16.11.2005, Consiglio Prov. verbale di seduta del 12.6.1985
Penso che in questa mozione ci sia una certa semplificazione, perché non sono indicate per filo e per segno, per esteso, tutte le vie attraverso le quali raggiungere i risultati che la mozione si prefigge. D'altra parte mi sembra che sia inutile nascondersi dietro un dito. Era praticamente impossibile esprimerlo, dirlo. E quindi la mozione va presa per quella che è, cioè un’indicazione di direzione, un'indicazione di volontà, anche se necessariamente un po' generica.
Vorrei fare un esempio: nella nostra legislazione è punito il favoreggiamento della prostituzione e così si può arrivare a perseguire il gestore dell'albergo a ore che affitta alla prostituta e al cliente. Non credo però che si possa arrivare a punire chi ha costruito l'albergo che poi in seguito viene utilizzato.
Bisogna avere un minimo di senso logico, di ragionevolezza. E quindi capire che si può anche andare contro delle attività di produzione e di ricerca scientifica che hanno una connessione con la guerra e con l'aggressione tra i popoli.

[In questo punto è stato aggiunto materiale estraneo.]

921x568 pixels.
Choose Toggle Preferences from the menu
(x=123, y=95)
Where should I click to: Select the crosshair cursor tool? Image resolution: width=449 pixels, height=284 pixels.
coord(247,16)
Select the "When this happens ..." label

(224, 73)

Adeguandomi un po' a questa inevitabile semplificazione, direi che noi, come ente pubblico, diamo dei soldi ad Agnelli affinché guadagni di più costruendo carri armati, e poi diamo aiuti al terzo mondo. Contemporaneamente Agnelli vende i suoi carri armati al terzo mondo, per cui corriamo il rischio di pagarglieli una seconda volta.

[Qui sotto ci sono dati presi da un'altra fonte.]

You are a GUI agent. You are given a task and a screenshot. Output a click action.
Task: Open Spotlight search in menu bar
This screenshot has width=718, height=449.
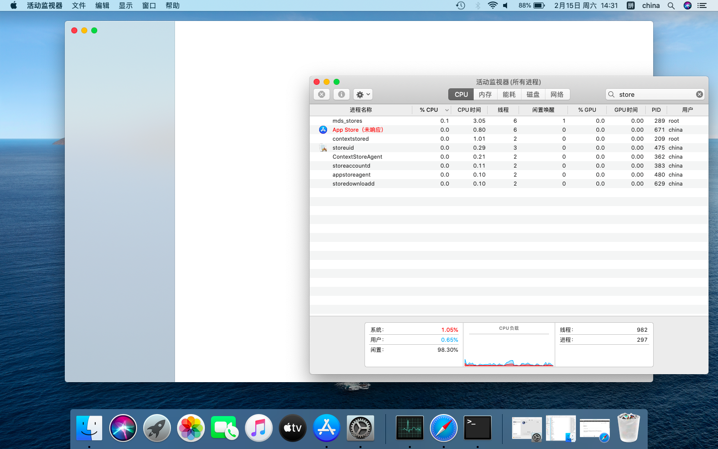click(x=671, y=5)
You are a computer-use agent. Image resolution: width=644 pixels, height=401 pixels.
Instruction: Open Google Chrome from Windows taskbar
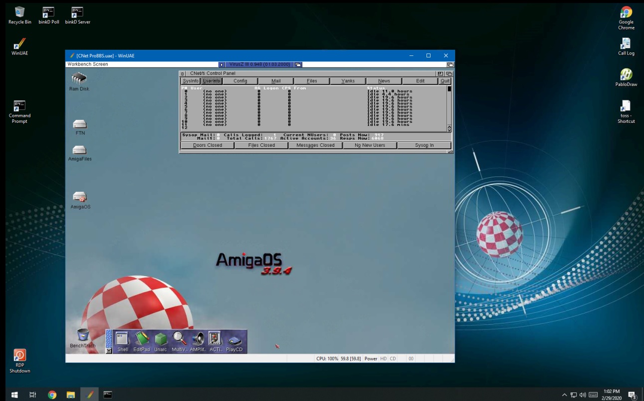(52, 395)
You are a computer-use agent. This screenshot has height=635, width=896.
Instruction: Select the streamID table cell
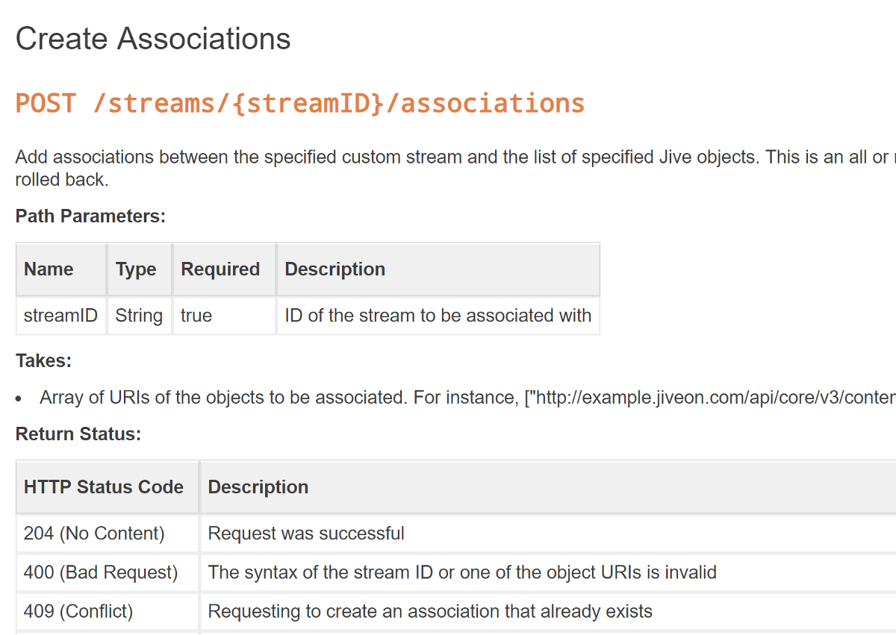pos(60,316)
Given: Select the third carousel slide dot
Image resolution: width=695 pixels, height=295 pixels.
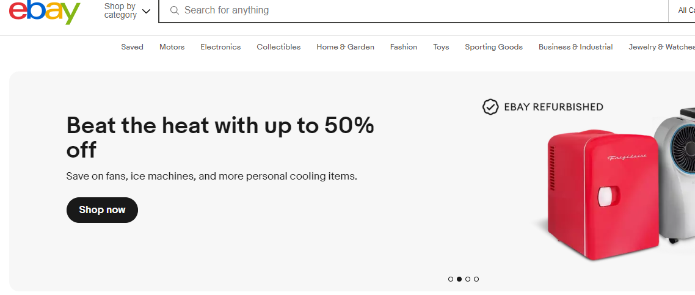Looking at the screenshot, I should [468, 279].
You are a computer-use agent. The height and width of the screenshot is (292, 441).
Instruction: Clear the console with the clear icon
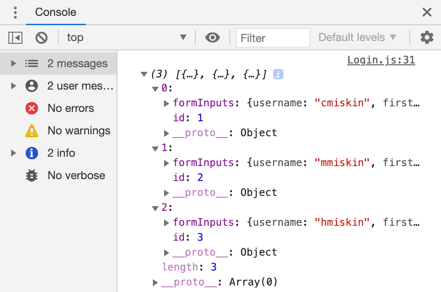tap(41, 37)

Vi è un ulteriore elemento che ci deve dare da pensare: che queste guerre non producono solo stragi, ma anche disastri ecologici come quelli del Mar Rosso.
Certamente quanto ho esposto è il massimo della semplificazione, però necessaria anche per opporsi a un altro discorso che si è sentito in quest'aula: se le armi non le produciamo noi, le produrrà necessariamente qualcun altro, in qualche altra parte del mondo, magari dove noi non abbiamo alcuna possibilità di controllo e di conoscenza. Quindi tanto vale. Si rinvia così l'opposizione alla fabbricazione delle armi, al momento in cui si riuscirà ad avere il controllo di tutto il mercato e la produzione mondiale, per decidere contemporaneamente, tutti insieme, di non produrle più. Si rinvia così il problema a un momento che non verrà mai. Quindi, anche in questo caso, credo che una certa semplificazione sia necessaria e sia necessario dire: cominciamo noi qui oggi, per quello che possiamo, a opporci a questa tendenza, a opporci alla fabbricazione e al commercio delle armi.

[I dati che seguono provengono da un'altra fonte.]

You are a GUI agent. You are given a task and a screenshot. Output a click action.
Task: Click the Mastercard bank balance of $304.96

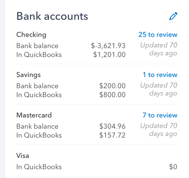pos(112,126)
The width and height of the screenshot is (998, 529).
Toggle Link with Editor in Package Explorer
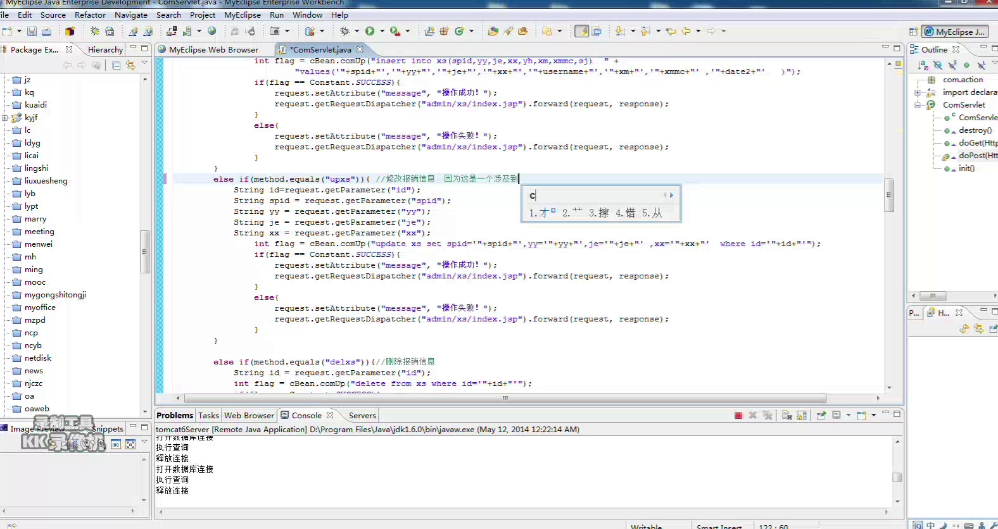click(x=130, y=65)
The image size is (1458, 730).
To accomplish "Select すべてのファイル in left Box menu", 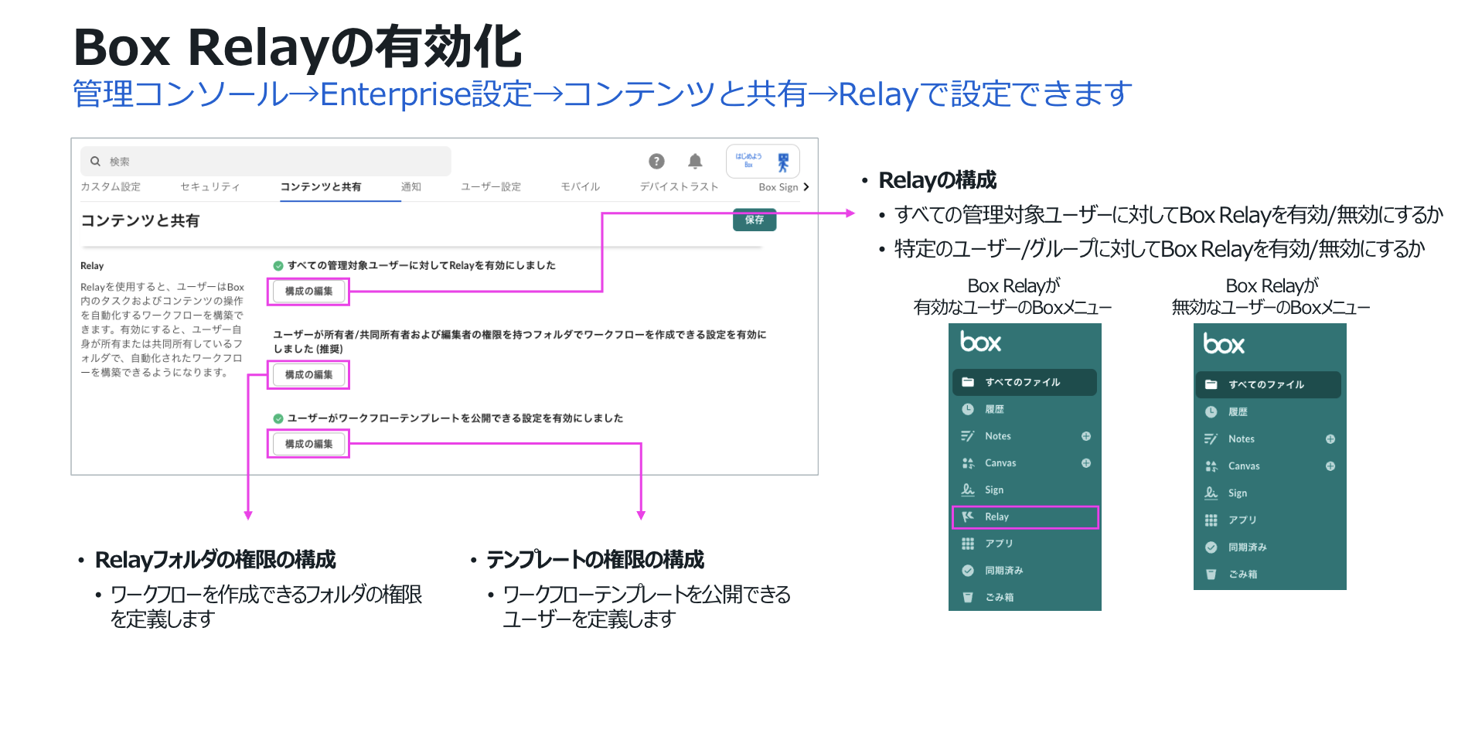I will click(x=1024, y=382).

Un altro discorso che però va fatto è quello della responsabilità. Penso che nessuno possa effettivamente chiamarsi fuori da questa responsabilità. Non ritengo che vi sia una differenza sostanziale fra l'operaio che lavora all'Iveco e l'impiegato della banca che crede di non aver niente a che fare, nella sua convinzione soggettiva, con la fabbricazione delle armi.
Ecco perché, pur nella sua maniera estremamente semplificata, ritengo che vada approvata questa parte della mozione, perché anche se non realizzabile e concreta significa che noi tutti qua dentro, e in tutta la città e la provincia, dobbiamo farci carico della volontà di eliminare quei posti di lavoro che sono direttamente e strettamente connessi con la fabbricazione delle armi e a chi da queste produzione ricava il pane quotidiano offrire altre opportunità e la possibilità di altre scelte.

(intervento sulla mozione del consigliere Meraner, concernente l'impiego di denaro pubblico per la fabbricazione di materiale bellico - verbale della seduta del 12.6.1985)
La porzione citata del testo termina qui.